■ **REQUIRED WORK**:
Extract verbatim every line from the one containing "The height and" to the final line of the records below, inclusive, and exclude all pictures.

■ **RECORDED INFORMATION**:
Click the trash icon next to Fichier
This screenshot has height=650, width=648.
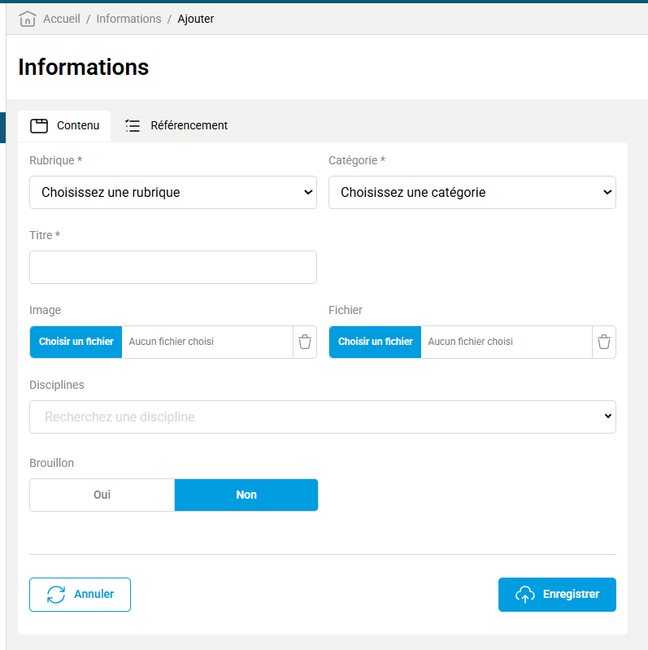coord(604,342)
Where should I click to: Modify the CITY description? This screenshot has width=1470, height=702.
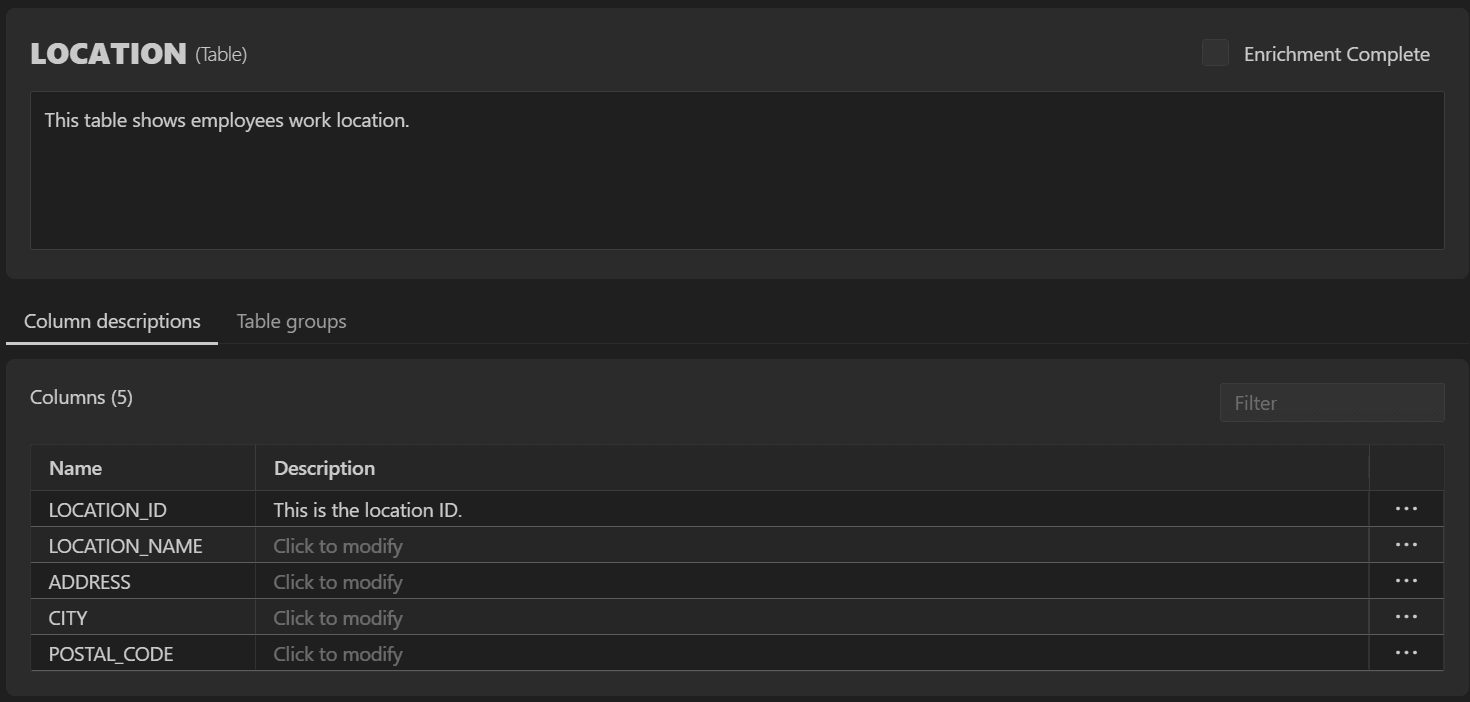click(812, 617)
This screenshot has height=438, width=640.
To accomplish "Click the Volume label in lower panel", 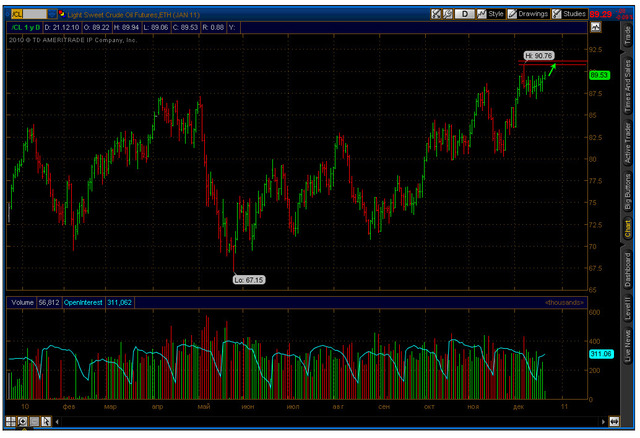I will point(22,301).
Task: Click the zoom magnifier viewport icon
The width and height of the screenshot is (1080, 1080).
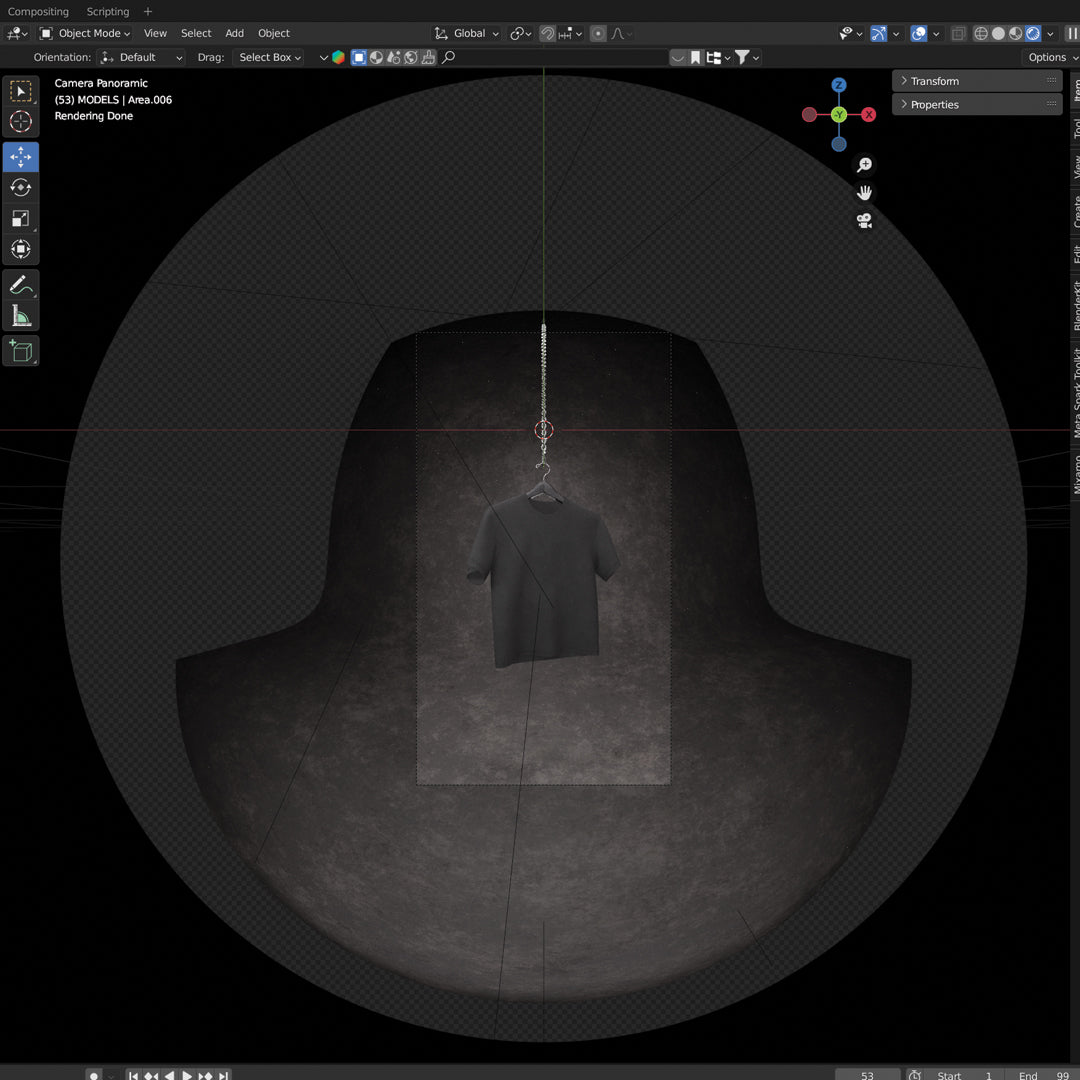Action: click(864, 165)
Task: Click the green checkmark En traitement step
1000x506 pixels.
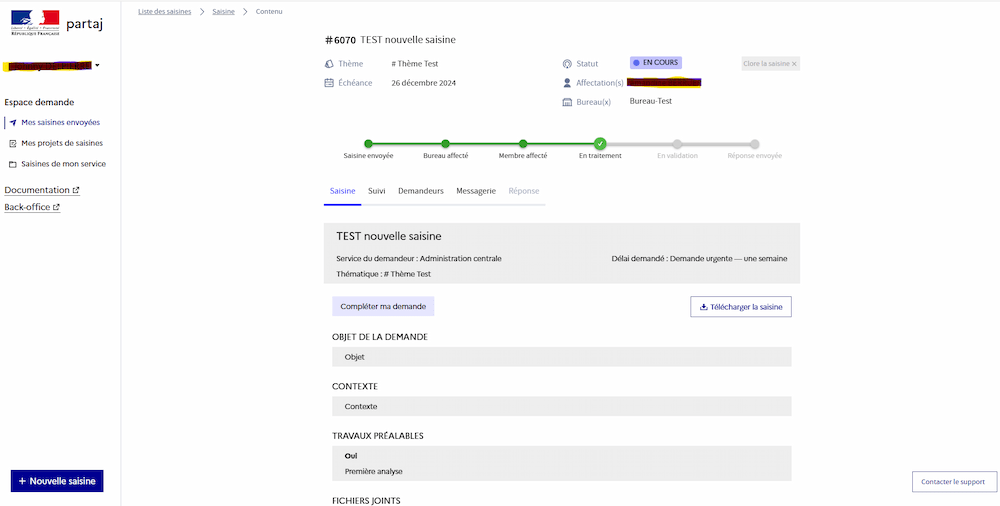Action: point(600,144)
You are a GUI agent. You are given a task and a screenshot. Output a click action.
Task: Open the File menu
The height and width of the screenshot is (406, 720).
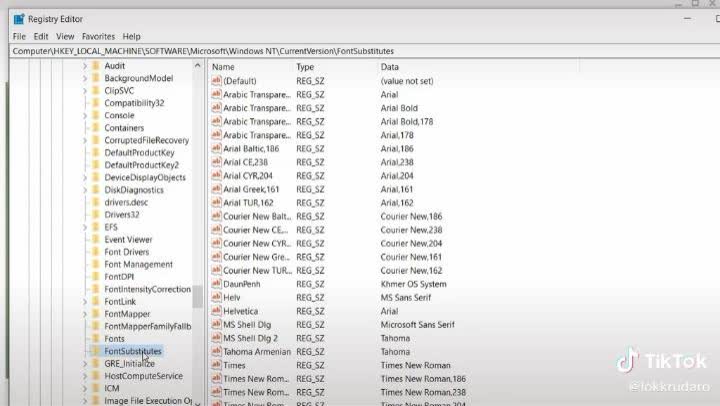tap(19, 36)
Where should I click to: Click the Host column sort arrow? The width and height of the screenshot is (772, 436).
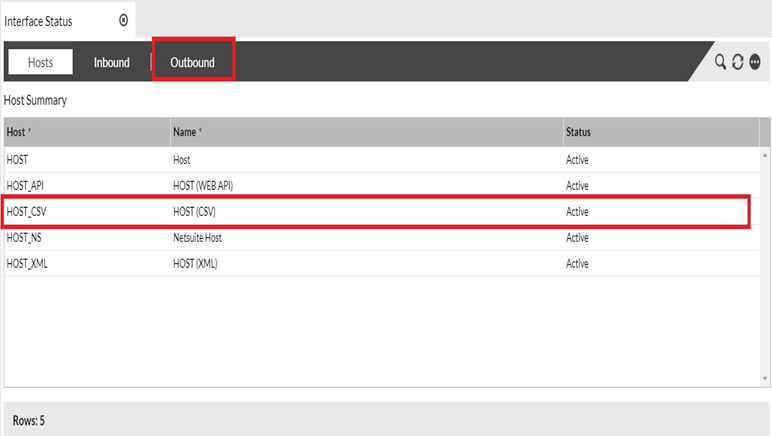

■ **WRITTEN SOLUTION**:
The height and width of the screenshot is (406, 720).
tap(19, 36)
Where should I click to: Click the Host column sort arrow? The width and height of the screenshot is (772, 436).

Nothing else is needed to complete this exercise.